Skin cancer aside, the idea that everyone has of "a day in the sun" is generally not so literal. Unless you're stupid. Which, if you are, I apologize. But, if you are stupid and are still reading this, struggling and grappling with every other word I commend you. "A day in the sun" generally refers to someone being in the "limelight" or getting their share of fame and praise for something they did. But why do we want so much to bask in the limelight? Why do we want to be lauded and applauded by our peers? Well, to be blunt, we are all narcissists. To a point. Don't deny it, you know it's true. The ones who are denying it now are only lying to themselves.

We all have this ingrained, inborn, innate need to be loved and admired. We measure our worth by what others think of us, from our hair and wardrobe to our speaking ability or wit. While you might think that other people make really good judgments and assessments about you, and you generally take constructive criticism well, if you allow other people to determine the course of your life and the level of your happiness you're going to probably end up one of two things. First, insane. Second, unhappy. Since it requires that one must be sane to have feelings of happiness or sadness, they are mutually exclusive. However, there is not a clear divide between sane and insane.

On that note I am going to make a blanket statement. People are generally insane. That means that at one moment or another, given the right (or wrong) circumstances any normal, self-respecting ideologue will flip his lid. For other terms see: bonkers, go mental, go off the deep end, lose one's marbles, one rachet less than the full set, etc. But, why are so many people ridiculously obsessed with how the world perceives them to the point that they lose their sanity or become melancholy and depressed?
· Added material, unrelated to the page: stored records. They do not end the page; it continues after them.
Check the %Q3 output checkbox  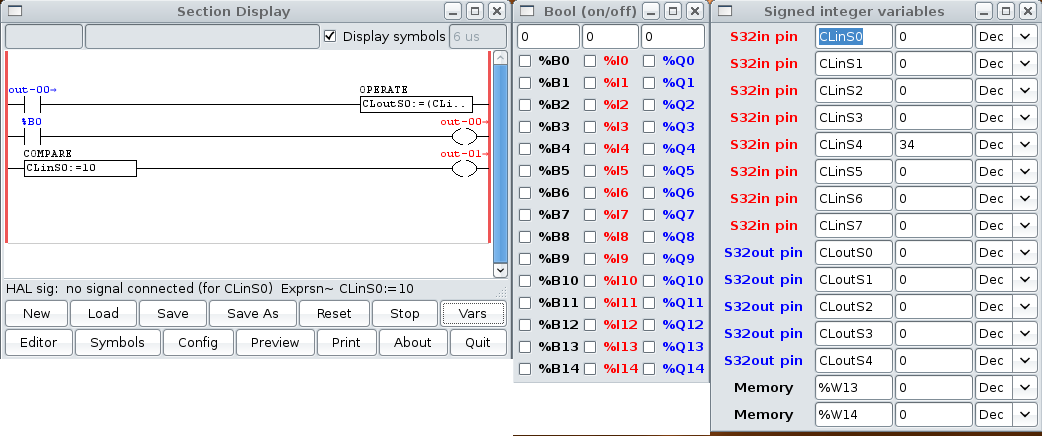650,127
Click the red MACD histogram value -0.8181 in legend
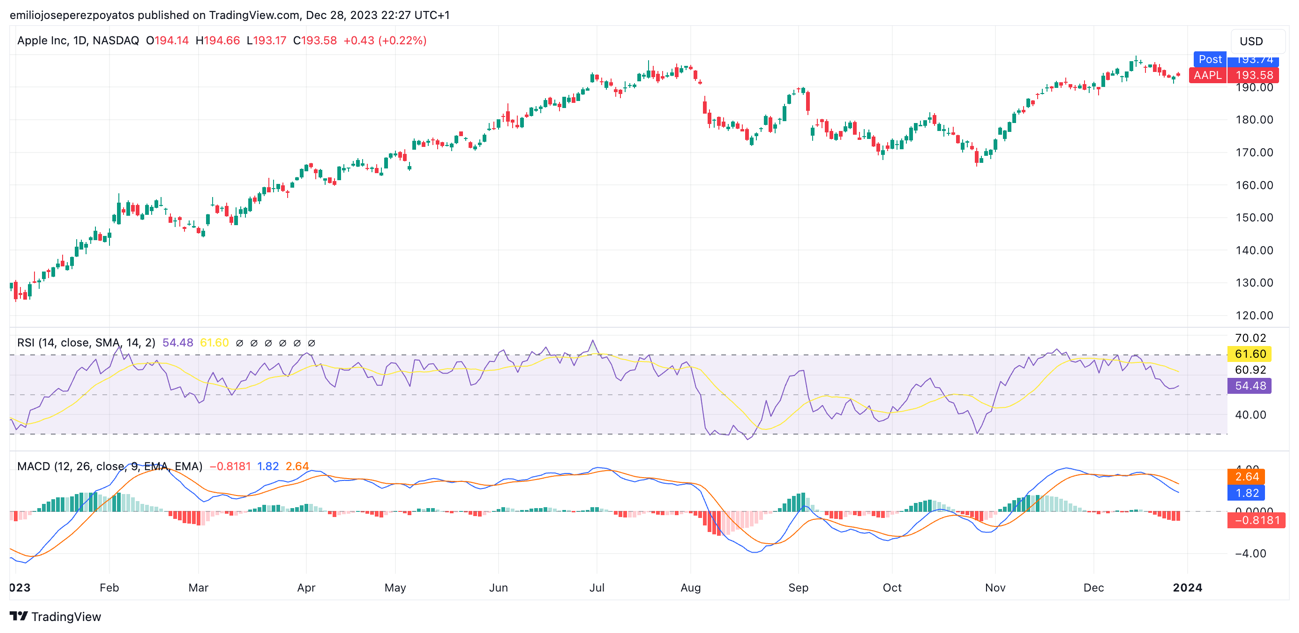Screen dimensions: 1299x633 [231, 467]
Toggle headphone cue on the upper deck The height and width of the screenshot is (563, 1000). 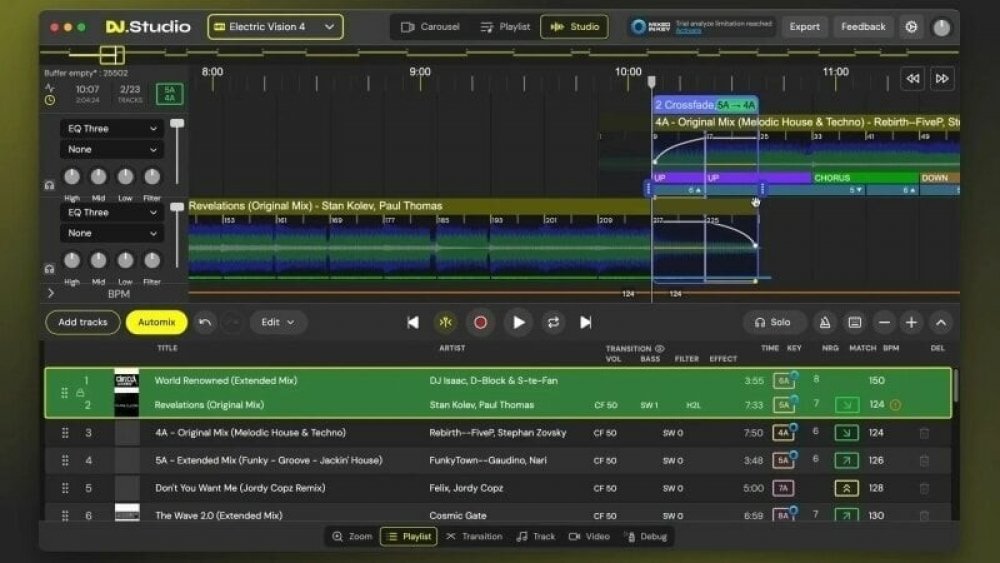48,185
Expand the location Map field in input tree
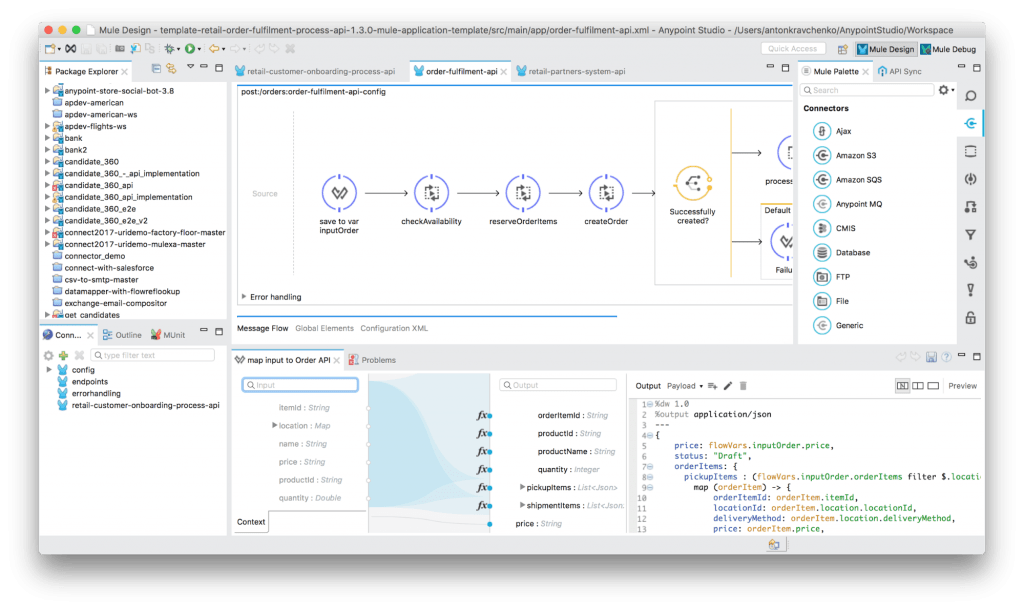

It's our nature. But it can be beat. What it calls for is a resurgence of cold, callous, insensitivity. We need to be able to let stuff roll off our backs. We need to have thick enough skin so that when the poachers shoot at us on the Serengeti to get our ivory tusks, we can whip our tail at the bullet, turn around and trample 'em. We need to be able to laugh at angry hippos and crocodiles that want to dash us to pieces and store us on the river bottom. They can't. We are humans. We can eat them. The moral is more clearly delineated as follows: Don't get mad, get even. If the world turns its back on you. Turn your back on the world. When you get an 'F' on your report card, drop a little brown flaming bag on the teacher's doorstep. If they call you four eyes, tell them they have webbed feet. And then, to cap it off pour your school milk carton on their face, point, and laugh.